Capturing Bugs
Screen Recording
Recording Modes
Crosscheck supports two recording modes, each suited to different testing scenarios:
| Feature | Tab Recording | Desktop Recording |
|---|---|---|
| What is captured | Only the contents of the active browser tab | Your entire screen or a selected application window |
| Audio | Tab audio only (system audio from the page) | System audio and optional microphone input |
| Developer context | Full devtools data (console, network, user actions) | Full devtools data (console, network, user actions) |
| Use case | Testing web applications where you want a focused recording of a single page | Capturing interactions that span multiple windows, native apps, or desktop-level workflows |
| Privacy | Only the tab content is recorded; nothing else on your screen is visible | Everything visible on your screen or selected window is recorded |
How recording works
Crosscheck uses your browser's built-in screen capture capabilities. Tab recording captures only the active tab's content, while desktop recording captures your entire screen or a selected window. This is handled automatically; no setup is required on your part.
How to Record
1
Open the extension
Click the Crosscheck extension icon in your browser toolbar or use the floating action bar on the page. Select the recording option.
2
Choose your recording mode
Select either "Tab" to record only the current browser tab, or "Desktop" to record your entire screen. For desktop mode, Chrome will prompt you to choose which screen or window to share.
3
Record your session
Click the start button. A countdown timer gives you a moment to prepare before recording begins. While recording, you can pause and resume at any time using the floating recording controls. The extension continues to collect console logs, network requests, and user actions throughout the session.
4
Stop and trim
Click the stop button to end the recording. A trimming interface appears, letting you cut the beginning and end of the video to remove unnecessary lead-in or trailing footage. Trimming is fast because it is fast and preserves the original video quality.
5
Review and save
Preview the trimmed recording, add a title or description if needed, and save. The video and developer context data are saved to your workspace and a new capture is created in your active project.
Screen recording controls
Video Processing
When you trim a recording, Crosscheck handles the rest automatically:
- Trimming — Trimming is fast because it works without re-encoding the video. This makes trimming nearly instant regardless of video length.
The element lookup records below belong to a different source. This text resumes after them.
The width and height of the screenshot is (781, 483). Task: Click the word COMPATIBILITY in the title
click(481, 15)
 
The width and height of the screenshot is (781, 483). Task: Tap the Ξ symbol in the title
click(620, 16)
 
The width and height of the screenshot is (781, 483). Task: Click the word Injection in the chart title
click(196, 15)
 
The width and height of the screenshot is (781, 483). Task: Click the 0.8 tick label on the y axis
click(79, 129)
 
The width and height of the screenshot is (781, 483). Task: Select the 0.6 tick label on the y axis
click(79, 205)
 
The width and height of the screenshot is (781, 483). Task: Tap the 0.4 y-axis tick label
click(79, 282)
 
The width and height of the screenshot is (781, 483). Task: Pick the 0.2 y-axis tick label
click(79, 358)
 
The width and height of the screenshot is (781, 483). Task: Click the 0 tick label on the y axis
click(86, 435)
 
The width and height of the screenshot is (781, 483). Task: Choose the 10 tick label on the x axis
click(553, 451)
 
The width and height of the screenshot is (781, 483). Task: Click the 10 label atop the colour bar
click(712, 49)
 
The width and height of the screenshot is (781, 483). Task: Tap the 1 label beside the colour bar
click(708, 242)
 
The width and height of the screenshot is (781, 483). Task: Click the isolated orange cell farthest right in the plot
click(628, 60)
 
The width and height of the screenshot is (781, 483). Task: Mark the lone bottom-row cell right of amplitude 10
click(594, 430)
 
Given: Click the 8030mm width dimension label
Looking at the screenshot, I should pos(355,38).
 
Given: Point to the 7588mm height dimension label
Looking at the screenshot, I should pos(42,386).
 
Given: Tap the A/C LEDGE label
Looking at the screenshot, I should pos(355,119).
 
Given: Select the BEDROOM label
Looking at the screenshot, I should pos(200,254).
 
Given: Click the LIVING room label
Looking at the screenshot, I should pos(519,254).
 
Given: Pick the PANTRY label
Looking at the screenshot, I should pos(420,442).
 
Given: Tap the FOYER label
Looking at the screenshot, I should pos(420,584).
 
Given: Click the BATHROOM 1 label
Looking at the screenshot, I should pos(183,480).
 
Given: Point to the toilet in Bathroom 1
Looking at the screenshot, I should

- Thumbnail generation — A thumbnail image is automatically extracted from the first frame of the trimmed video for use as a preview in the dashboard.
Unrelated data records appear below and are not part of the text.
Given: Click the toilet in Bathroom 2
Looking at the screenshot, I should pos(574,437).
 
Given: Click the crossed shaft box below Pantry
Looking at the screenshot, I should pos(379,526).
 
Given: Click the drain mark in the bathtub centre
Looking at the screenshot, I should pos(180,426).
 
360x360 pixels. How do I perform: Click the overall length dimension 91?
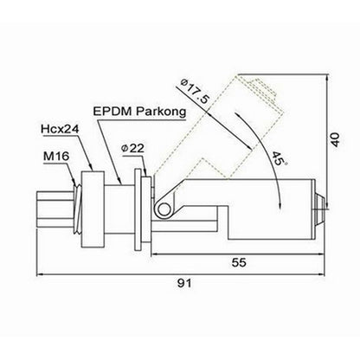[x=180, y=281]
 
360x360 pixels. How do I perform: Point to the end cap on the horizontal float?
[x=321, y=207]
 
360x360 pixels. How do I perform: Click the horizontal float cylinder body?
[x=260, y=208]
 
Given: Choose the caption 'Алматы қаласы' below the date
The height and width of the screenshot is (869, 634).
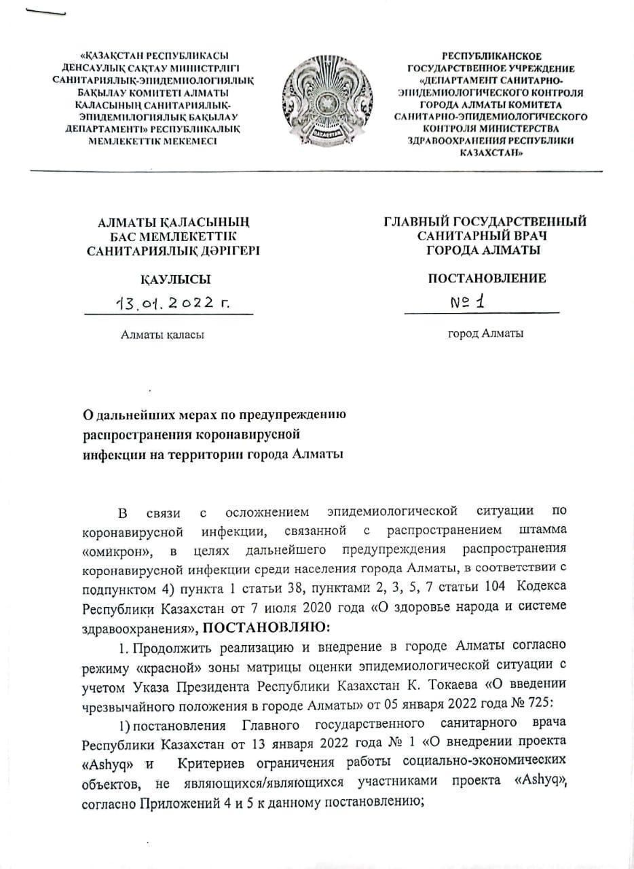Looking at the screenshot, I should coord(162,334).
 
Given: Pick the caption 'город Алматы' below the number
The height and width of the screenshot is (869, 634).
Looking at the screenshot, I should coord(485,333).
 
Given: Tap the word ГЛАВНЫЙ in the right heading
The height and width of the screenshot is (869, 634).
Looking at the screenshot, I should coord(417,221).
- Devtools timestamp remapping — Console logs, network requests, and user action timestamps are adjusted to match the trimmed video timeline. If you had pause/resume periods during recording, those are accounted for so that devtools events stay in sync with video playback.
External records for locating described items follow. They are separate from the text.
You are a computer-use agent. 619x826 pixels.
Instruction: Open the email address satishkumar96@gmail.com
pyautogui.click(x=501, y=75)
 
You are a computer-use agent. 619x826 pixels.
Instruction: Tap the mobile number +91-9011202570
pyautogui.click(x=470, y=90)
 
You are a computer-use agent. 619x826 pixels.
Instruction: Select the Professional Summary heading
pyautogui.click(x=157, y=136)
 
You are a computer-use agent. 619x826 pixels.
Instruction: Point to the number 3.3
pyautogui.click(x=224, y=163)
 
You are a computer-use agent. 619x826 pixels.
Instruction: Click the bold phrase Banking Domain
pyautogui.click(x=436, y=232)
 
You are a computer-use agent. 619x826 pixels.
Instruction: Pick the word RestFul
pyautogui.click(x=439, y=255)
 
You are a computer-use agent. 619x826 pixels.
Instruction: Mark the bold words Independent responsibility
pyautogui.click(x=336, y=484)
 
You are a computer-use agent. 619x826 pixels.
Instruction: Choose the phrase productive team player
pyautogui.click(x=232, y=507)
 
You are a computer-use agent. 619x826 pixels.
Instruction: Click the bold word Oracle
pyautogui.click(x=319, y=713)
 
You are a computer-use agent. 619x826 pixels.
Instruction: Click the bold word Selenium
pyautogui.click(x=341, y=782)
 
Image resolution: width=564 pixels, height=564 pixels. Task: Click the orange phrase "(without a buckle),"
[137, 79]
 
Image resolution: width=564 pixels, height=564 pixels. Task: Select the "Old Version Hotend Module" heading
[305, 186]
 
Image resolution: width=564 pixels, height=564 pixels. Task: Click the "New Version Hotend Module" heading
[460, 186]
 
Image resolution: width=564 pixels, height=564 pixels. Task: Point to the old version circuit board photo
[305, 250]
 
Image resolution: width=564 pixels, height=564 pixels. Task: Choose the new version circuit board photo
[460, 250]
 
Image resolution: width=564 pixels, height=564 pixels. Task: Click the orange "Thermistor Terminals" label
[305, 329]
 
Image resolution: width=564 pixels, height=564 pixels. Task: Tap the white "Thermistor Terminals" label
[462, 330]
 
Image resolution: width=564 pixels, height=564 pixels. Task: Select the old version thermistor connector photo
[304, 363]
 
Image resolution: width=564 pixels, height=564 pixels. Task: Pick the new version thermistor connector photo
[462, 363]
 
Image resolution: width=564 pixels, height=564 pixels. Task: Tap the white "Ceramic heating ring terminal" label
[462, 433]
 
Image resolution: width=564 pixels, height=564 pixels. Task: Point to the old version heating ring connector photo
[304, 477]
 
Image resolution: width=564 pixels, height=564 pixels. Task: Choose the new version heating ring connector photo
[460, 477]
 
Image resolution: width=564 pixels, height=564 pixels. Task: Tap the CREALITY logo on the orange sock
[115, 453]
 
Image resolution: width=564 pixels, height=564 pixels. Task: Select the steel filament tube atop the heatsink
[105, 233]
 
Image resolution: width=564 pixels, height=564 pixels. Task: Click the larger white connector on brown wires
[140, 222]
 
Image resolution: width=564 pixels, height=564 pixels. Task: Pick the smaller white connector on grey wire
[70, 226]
Trim interface for recordings
Pause and resume
When you pause a recording and then resume, the paused segment is excluded from the final video. Developer context timestamps are remapped to account for the gap, so events stay synchronized with playback. This is especially useful when you need to set up a specific state before continuing to record.
Output Format
Recordings are saved as video files along with their developer context data (console logs, network requests, user actions). A thumbnail is automatically generated for preview in the dashboard.